Little is known about Lawrence’s personal life, she admitted in an interview that, “I am extremely interested in others, and extremely uncomfortable when they become interested in me.”3 What we do know is that Josephine Lawrence and her twin brother, Harlow, were born on March 12, 1889, in Newark, New Jersey. She attended public school and was an editor of her High School newspaper4. After high school, she took a few courses at NYU but never graduated. Then in 1915, she began working at the local Newark Newspaper, Newark Sunday Call, as the children’s page editor. It was here that Lawrence began to grow her literary skills, as she began writing what would later become a corpus of over one hundred children’s books. It was also at the Newark Sunday Call that she began her interest in the lives of everyday people. She became the editor of the household section of the newspaper, and it was here that she began to receive letters written to the section from the very people who she would later write about in her novels.5

In 1932, she made the decision to separate herself from her Juvenile writing and published her first novel, to little fanfare. It was not until she published her second novel, Years Are So Long, that her name and work began to circulate. Unfortunately, her earlier work remained the most recognized and celebrated out of her corpus. Despite the dwindling attention, she continued to write until her last book was published in 1975. While she was not one for public attention, she was well-revered for her strict writing habits. She would go to work at the Newark Sunday Call, then come home and write for three hours every weekday. During the 1940s and 50s, she contributed multiple short stories to the newspaper, of a much lighter tone than her novels.6 While very little is known about her personal life, we know that in 1940 she married Artur Platz, and the couple moved out of Newark and to Manhattan. Little is known about their marriage, and they had no children. Josephine Lawrence died on February 22, 1978, at the age of 88, in her apartment in Manhattan. 

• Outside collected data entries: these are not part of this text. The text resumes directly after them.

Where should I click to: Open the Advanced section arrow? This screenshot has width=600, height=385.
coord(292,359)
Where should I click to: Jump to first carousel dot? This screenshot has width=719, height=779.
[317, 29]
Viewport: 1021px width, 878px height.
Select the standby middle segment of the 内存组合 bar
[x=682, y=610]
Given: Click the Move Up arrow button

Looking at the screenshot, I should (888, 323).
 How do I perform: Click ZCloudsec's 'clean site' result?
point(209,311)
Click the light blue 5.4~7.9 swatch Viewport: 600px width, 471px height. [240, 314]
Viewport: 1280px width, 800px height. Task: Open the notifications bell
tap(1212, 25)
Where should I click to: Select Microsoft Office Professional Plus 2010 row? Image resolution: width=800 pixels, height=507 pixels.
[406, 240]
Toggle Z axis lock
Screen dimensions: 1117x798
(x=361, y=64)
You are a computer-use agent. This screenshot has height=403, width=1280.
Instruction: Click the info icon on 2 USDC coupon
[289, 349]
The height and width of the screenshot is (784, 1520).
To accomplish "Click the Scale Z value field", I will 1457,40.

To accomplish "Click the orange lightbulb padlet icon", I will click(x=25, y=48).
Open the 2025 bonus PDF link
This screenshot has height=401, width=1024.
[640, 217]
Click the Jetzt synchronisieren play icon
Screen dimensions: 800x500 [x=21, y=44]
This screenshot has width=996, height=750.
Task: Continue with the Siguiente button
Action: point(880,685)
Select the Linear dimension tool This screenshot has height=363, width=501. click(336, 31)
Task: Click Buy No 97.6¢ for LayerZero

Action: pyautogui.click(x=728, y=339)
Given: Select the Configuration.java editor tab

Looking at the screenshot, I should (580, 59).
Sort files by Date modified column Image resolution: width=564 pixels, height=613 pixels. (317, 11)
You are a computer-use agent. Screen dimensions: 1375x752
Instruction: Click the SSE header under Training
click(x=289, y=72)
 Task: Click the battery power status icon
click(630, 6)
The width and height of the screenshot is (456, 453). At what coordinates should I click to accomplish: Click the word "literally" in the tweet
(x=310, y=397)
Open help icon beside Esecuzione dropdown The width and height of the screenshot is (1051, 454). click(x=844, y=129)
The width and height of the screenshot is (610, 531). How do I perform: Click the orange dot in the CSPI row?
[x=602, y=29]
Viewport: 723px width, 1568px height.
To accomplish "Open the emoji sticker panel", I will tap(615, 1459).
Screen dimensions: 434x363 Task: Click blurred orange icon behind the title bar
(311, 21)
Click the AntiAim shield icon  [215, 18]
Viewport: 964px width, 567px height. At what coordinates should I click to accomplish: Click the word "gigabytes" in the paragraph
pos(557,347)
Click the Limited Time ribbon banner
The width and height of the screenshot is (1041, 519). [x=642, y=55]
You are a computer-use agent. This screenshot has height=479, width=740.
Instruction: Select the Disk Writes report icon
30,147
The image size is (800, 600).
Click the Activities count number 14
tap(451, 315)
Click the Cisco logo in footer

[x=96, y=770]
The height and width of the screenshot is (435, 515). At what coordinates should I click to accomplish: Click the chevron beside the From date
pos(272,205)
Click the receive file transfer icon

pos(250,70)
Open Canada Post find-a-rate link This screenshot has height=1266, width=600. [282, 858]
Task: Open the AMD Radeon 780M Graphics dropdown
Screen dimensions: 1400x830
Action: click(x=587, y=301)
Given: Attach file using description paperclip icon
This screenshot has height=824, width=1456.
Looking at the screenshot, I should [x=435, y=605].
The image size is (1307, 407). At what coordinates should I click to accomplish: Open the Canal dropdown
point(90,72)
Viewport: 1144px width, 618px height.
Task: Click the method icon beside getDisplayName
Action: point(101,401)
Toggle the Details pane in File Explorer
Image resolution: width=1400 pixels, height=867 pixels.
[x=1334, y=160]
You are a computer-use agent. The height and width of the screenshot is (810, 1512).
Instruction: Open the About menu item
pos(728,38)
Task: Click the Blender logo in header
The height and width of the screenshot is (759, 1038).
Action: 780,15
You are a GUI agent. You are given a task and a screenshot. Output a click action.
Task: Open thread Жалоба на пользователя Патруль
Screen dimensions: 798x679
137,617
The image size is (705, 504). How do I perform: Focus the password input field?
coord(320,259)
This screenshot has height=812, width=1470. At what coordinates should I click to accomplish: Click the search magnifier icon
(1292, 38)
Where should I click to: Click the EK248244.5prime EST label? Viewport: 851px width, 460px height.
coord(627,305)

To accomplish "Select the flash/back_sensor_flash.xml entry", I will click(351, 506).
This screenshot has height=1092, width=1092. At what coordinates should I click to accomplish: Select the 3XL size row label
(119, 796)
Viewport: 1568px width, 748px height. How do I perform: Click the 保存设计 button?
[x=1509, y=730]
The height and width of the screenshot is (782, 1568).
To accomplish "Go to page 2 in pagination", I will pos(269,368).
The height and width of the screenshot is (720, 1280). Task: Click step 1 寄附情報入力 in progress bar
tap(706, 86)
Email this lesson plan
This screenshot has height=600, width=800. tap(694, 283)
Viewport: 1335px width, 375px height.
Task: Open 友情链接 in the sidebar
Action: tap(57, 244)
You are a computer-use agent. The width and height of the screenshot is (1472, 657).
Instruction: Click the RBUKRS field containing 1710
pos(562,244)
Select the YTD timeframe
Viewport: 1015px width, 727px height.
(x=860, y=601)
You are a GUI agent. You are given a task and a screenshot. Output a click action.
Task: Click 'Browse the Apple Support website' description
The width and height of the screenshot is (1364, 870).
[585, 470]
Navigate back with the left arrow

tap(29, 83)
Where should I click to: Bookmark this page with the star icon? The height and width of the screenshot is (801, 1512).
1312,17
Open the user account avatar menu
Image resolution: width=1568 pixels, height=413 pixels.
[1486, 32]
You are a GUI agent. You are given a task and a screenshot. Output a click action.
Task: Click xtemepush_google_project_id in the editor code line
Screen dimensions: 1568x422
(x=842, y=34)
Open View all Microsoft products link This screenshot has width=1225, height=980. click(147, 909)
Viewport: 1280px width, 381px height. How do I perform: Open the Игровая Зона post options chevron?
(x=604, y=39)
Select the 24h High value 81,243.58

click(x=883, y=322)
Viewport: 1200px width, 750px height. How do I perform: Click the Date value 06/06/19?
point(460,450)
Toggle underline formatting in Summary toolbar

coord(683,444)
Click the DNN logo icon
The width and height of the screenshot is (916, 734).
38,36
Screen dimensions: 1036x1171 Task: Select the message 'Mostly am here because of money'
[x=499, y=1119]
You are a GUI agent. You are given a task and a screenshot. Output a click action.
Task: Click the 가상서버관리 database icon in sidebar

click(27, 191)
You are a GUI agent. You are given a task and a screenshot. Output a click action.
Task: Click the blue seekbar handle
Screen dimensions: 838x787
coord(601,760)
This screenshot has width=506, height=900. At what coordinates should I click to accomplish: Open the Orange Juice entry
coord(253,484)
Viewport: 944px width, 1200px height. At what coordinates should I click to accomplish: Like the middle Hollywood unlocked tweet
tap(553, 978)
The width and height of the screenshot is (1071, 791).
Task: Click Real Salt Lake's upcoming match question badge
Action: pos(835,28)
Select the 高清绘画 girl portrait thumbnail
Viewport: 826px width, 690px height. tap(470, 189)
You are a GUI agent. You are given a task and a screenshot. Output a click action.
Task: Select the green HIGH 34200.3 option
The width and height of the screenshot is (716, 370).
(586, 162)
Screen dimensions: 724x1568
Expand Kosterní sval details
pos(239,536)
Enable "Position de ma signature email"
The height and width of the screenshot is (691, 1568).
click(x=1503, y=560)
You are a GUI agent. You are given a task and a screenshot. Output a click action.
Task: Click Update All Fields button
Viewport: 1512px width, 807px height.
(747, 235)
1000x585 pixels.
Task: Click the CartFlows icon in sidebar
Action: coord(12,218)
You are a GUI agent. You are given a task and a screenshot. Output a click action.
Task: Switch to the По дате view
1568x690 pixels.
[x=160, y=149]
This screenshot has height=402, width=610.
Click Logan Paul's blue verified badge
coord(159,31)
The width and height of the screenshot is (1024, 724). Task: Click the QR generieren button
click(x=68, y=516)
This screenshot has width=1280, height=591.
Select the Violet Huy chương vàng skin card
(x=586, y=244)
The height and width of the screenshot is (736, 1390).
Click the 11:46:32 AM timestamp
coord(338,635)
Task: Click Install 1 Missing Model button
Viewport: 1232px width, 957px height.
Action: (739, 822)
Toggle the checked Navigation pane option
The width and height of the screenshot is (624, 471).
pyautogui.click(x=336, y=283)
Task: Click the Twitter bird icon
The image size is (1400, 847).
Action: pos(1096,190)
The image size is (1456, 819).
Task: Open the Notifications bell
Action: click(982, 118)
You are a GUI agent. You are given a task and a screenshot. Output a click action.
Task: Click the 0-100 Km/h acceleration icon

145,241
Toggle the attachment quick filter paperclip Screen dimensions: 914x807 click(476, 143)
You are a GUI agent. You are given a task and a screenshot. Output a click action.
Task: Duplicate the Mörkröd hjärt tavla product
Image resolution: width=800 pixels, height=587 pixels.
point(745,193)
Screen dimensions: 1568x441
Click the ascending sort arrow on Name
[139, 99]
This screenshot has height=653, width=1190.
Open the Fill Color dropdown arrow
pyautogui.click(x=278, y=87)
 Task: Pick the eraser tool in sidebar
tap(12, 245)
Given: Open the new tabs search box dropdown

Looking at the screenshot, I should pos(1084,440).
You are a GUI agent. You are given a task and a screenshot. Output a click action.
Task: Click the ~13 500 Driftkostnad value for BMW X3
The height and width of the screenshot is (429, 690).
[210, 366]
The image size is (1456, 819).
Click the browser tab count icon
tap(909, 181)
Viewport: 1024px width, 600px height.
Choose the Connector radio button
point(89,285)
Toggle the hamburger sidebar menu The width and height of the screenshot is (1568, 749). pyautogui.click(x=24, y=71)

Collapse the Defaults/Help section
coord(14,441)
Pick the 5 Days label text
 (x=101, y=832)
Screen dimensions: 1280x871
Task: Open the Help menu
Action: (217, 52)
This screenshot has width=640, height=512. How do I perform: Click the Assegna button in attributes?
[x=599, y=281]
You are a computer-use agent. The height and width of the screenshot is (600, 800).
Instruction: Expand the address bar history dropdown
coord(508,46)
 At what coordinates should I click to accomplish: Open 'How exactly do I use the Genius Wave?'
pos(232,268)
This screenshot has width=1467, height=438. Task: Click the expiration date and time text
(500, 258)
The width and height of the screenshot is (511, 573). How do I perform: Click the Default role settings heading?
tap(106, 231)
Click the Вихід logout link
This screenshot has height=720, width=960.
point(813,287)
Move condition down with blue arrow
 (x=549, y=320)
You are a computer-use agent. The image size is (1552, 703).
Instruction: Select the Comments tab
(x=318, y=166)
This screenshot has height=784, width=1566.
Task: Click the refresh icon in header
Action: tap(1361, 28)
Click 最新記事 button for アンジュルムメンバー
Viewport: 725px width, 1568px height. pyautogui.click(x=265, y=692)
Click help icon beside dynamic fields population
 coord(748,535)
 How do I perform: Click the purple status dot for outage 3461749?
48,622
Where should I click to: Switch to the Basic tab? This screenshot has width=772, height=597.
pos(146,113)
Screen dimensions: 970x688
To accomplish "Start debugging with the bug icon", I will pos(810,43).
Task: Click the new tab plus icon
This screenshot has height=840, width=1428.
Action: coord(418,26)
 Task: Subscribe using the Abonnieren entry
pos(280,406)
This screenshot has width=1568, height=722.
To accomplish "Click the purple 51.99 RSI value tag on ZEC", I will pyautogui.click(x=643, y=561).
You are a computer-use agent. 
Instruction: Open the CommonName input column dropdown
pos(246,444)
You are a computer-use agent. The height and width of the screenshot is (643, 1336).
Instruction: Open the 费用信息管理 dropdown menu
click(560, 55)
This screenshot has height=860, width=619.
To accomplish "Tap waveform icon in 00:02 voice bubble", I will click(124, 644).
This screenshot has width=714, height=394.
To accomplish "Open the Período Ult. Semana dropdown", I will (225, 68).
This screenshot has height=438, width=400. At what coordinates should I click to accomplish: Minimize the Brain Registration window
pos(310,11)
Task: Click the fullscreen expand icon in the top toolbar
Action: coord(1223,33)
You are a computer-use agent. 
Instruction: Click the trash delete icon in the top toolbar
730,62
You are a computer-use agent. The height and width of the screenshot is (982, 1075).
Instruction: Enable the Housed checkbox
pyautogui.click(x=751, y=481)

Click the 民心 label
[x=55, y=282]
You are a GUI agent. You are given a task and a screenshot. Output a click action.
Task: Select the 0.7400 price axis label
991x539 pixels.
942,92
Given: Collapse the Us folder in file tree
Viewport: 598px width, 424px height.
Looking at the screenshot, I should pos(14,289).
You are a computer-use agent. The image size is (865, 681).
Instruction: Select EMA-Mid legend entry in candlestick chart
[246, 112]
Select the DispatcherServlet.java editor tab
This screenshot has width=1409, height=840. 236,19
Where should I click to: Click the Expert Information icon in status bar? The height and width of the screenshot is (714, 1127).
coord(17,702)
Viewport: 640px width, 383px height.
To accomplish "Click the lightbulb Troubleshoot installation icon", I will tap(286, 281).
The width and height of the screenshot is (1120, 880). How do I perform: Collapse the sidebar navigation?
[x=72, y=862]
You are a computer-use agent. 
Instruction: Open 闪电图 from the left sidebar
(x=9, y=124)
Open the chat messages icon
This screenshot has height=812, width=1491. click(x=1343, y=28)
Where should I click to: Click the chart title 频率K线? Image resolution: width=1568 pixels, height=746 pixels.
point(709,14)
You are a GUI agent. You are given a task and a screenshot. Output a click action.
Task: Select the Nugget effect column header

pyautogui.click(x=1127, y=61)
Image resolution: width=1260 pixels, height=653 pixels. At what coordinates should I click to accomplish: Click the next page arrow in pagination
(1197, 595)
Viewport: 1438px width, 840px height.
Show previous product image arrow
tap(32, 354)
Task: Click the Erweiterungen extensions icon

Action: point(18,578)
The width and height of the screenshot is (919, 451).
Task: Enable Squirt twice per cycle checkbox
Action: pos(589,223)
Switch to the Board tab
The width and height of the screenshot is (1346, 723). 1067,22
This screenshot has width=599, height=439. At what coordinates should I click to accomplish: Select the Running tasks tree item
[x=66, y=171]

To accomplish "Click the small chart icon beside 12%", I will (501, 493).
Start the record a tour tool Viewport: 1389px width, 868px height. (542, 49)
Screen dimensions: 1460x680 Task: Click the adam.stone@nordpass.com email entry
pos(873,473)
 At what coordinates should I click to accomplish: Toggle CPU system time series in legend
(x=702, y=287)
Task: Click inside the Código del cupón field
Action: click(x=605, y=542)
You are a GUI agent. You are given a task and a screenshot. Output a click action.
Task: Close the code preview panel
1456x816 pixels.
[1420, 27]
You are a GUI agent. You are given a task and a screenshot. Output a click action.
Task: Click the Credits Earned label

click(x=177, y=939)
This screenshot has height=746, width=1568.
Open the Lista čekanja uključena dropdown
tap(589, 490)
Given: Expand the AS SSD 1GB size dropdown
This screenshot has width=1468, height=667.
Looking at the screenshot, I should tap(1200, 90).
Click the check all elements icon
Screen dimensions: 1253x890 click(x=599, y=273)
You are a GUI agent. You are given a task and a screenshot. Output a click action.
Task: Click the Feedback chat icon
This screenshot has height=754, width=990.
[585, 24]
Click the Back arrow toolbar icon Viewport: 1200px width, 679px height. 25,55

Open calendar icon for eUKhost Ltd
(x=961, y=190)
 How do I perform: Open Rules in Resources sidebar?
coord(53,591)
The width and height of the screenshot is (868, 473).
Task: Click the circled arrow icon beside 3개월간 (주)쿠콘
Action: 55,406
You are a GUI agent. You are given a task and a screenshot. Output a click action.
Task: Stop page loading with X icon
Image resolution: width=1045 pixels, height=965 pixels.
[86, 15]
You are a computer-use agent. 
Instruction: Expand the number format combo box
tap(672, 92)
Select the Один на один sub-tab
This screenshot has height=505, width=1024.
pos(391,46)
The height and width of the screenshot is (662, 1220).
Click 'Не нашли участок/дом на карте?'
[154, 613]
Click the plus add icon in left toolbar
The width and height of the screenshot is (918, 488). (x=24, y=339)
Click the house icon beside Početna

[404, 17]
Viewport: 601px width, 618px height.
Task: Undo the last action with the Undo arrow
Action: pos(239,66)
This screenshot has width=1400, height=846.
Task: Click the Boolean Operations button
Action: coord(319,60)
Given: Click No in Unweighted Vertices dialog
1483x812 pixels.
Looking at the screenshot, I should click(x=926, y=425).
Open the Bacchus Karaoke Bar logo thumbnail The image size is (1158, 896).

What makes her a modernist, and why she makes the list:

Josephine Lawrence’s work is unique for its time. Like many modernist greats, such as Virginia Woolf, Lawrence’s writing focused on the mundane, the actions of the everyday. But unlike Woolf and other contemporaries, Lawrence’s work focused on the lives of ordinary, middle and working-class people. She was not interested in flashy characters or extravagant settings. She wanted to explore how the American Dream infiltrated people’s lives, and how people reacted to it. Even more unique for her time, she wrote about the struggles of women and the familial dynamic that so many people were accustomed to. She wrote of men whose fathers were farmers, who were destined for the same line of blue-collar work, and wives who worked part-time jobs trying to bring an extra $15 a week to the family, all while raising children. 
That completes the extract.